Our finding of PSCI prevalence of 34.2% was consistent with the mid-term PSCI prevalence reported by these previous studies [1, 4, 6, 15]. Based on this AIS database, we found PSCI was common at 6-months and that old age, fewer year of education, history of atrial fibrillation and acute cognitive impairment were risk factors for PSCI. However, the LDL-C level of 1.8-2.5mmol/L was a likely protective factor against PSCI. We established and validated a bedside predictive tool, DREAM-LDL, which could be helpful in early detection of PSCI and potential reverters.
Our study showed that LDL-C played a paradox role in whether a patient was at risk of PSCI 6 months after AIS (Supplementary Figure 1). Previous studies produced conflicting results on relationship between LDL-C level and cognitive ability [16–32]. According to the National Lipid Association recommendations for patient-centered management of dyslipidemia, the desirable LDL-C level was <1.8mmol/L (100mg/dL) for people at very high risk of atherosclerotic cardiovascular disease (ASCVD) and <2.6mmol/L (130mg/dL) for those without clinical evidence of ASCVD or other very high-risk conditions . Our result indicated that LDL-C in the upper range of normal is most suitable for reducing the risk of PSCI as well as increasing the likelihood of patients with acute cognitive impairment to recover.

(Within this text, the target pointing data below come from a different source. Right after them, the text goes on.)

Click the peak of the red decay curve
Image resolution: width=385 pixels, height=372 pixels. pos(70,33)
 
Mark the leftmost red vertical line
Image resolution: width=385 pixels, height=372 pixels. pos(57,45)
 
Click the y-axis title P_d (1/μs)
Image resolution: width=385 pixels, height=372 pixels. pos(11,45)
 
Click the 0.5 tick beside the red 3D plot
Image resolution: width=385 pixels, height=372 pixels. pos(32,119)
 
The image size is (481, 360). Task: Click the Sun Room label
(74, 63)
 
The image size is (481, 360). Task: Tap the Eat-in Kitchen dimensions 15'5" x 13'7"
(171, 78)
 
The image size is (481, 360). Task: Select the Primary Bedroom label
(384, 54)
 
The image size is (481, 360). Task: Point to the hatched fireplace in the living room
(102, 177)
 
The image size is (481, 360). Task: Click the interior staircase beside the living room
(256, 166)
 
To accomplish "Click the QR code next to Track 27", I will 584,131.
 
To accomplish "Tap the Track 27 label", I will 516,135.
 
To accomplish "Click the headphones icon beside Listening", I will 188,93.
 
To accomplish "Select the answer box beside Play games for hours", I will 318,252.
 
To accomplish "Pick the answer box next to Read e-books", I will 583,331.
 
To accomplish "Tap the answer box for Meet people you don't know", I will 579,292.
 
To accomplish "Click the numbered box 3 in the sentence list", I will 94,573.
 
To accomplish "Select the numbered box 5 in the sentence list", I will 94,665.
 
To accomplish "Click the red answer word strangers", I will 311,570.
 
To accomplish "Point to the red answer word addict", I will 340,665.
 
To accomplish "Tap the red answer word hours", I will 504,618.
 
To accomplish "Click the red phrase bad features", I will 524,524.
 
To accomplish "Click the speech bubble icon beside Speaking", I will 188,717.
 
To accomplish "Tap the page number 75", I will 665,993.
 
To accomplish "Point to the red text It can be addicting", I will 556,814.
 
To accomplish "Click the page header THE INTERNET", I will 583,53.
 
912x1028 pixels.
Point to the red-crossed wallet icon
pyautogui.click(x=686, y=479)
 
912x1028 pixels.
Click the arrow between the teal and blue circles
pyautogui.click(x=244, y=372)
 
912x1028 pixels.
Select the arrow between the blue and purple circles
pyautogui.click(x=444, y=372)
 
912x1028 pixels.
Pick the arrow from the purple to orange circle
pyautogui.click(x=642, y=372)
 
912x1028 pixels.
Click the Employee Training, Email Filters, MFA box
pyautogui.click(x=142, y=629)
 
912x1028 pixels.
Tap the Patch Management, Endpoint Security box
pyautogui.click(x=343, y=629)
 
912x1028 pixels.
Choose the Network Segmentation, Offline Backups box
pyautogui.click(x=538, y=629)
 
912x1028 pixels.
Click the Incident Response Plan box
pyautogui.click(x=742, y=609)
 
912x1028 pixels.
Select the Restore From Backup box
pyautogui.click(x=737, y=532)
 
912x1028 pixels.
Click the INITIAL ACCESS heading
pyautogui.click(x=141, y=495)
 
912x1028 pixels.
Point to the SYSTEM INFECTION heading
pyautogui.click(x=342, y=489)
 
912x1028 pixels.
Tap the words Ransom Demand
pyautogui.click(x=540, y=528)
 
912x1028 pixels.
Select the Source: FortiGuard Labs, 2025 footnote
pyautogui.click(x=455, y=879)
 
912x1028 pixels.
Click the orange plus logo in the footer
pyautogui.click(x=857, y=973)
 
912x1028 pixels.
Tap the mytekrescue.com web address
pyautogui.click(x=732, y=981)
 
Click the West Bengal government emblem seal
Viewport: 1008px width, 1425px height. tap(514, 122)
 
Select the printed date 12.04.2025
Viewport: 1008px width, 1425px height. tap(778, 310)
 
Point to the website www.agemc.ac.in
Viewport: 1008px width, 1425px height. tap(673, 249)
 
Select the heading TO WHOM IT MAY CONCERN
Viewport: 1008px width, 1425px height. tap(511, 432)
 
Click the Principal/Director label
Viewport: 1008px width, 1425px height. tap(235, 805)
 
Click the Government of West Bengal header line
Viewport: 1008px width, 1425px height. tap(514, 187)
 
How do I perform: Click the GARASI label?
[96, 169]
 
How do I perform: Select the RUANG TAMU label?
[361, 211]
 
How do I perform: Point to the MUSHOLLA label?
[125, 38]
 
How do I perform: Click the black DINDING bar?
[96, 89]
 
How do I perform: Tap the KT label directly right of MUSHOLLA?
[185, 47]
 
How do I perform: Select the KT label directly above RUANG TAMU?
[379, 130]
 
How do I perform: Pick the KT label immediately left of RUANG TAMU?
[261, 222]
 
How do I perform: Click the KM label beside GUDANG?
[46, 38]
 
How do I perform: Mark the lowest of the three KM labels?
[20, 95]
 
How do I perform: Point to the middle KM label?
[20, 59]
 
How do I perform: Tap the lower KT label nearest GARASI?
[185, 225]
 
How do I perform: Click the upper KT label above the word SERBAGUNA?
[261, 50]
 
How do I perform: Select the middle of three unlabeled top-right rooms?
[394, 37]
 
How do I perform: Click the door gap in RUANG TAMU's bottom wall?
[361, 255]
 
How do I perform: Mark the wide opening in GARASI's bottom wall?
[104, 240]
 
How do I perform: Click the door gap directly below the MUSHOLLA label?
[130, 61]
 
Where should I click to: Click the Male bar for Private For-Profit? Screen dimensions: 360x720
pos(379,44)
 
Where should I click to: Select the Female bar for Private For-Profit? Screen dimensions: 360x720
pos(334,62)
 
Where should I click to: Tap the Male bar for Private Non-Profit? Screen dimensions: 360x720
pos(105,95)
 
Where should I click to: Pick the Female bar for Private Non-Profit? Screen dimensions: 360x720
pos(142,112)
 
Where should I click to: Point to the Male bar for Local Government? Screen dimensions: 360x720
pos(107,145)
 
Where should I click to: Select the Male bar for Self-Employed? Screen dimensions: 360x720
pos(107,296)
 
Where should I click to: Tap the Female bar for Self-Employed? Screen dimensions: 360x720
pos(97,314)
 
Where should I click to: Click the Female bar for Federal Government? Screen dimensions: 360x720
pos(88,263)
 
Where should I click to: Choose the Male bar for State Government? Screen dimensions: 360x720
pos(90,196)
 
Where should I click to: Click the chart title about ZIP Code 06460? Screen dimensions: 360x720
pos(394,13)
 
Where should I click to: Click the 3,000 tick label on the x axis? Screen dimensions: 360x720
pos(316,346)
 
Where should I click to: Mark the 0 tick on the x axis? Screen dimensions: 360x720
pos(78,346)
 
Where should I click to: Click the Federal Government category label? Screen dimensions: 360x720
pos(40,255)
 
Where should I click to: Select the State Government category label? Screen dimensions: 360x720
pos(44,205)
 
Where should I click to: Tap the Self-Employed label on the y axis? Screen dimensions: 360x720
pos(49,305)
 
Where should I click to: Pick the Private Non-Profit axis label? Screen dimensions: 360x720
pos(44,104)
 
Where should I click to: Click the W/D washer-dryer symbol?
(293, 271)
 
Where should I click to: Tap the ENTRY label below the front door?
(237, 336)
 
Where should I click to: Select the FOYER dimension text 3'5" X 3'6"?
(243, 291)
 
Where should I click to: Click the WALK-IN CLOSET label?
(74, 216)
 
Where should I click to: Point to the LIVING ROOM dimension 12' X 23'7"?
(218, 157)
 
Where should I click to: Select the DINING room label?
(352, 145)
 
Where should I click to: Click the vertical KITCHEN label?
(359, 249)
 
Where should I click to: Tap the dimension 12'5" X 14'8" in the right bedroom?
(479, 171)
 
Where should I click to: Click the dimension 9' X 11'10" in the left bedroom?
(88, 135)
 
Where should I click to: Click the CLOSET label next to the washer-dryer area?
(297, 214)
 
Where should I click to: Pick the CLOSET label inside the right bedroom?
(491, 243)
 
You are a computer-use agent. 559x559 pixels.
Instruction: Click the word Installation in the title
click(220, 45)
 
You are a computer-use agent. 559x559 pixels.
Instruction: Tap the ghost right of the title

Therefore, our DREAM-LDL bedside tool might be helpful to identify AIS patients at risk of mid- and long-term PSCI as early as possible. Most variables included in our DREAM-LDL risk score were identified by previous studies as important risk factors for PSCI [3, 11–13, 34–39]. Several current available predictive tools input some neuroimaging and techniques [3, 12, 38, 39]. The SIGNAL2 risk score consists of age stages, education<6 years, global cortical atrophy stages, Fazekas stages, non-lacunar cortical infarct stages, chronic lacunes≥2 and intracranial stenosis . The CHANGE risk score includes age, education, cortical atrophy, acute cortical non-lacunar infarcts, white matter hyperintensities (WMH) and chronic lacunes . The GRECogVASC cognitive risk score consists of NIHSS≥7 at admission (≥7), multiple strokes, adjusted MMSE≤27, and Fazekas score≥2 . Finally, Ding et al. developed a PSCI risk model consisting of age, years of education, periventricular hyperintensity grading, diabetes mellitus and the number of acute non-lacunar infarcts as variables . Neuroimaging information is needed for all of these 4 models [3, 12, 36, 37]. Our risk score does not rely on any neuroimaging information, therefore, is simple and easy to administer in intensive stroke unit. Of course, the model needs to be tested and further validated in other AIS patient populations.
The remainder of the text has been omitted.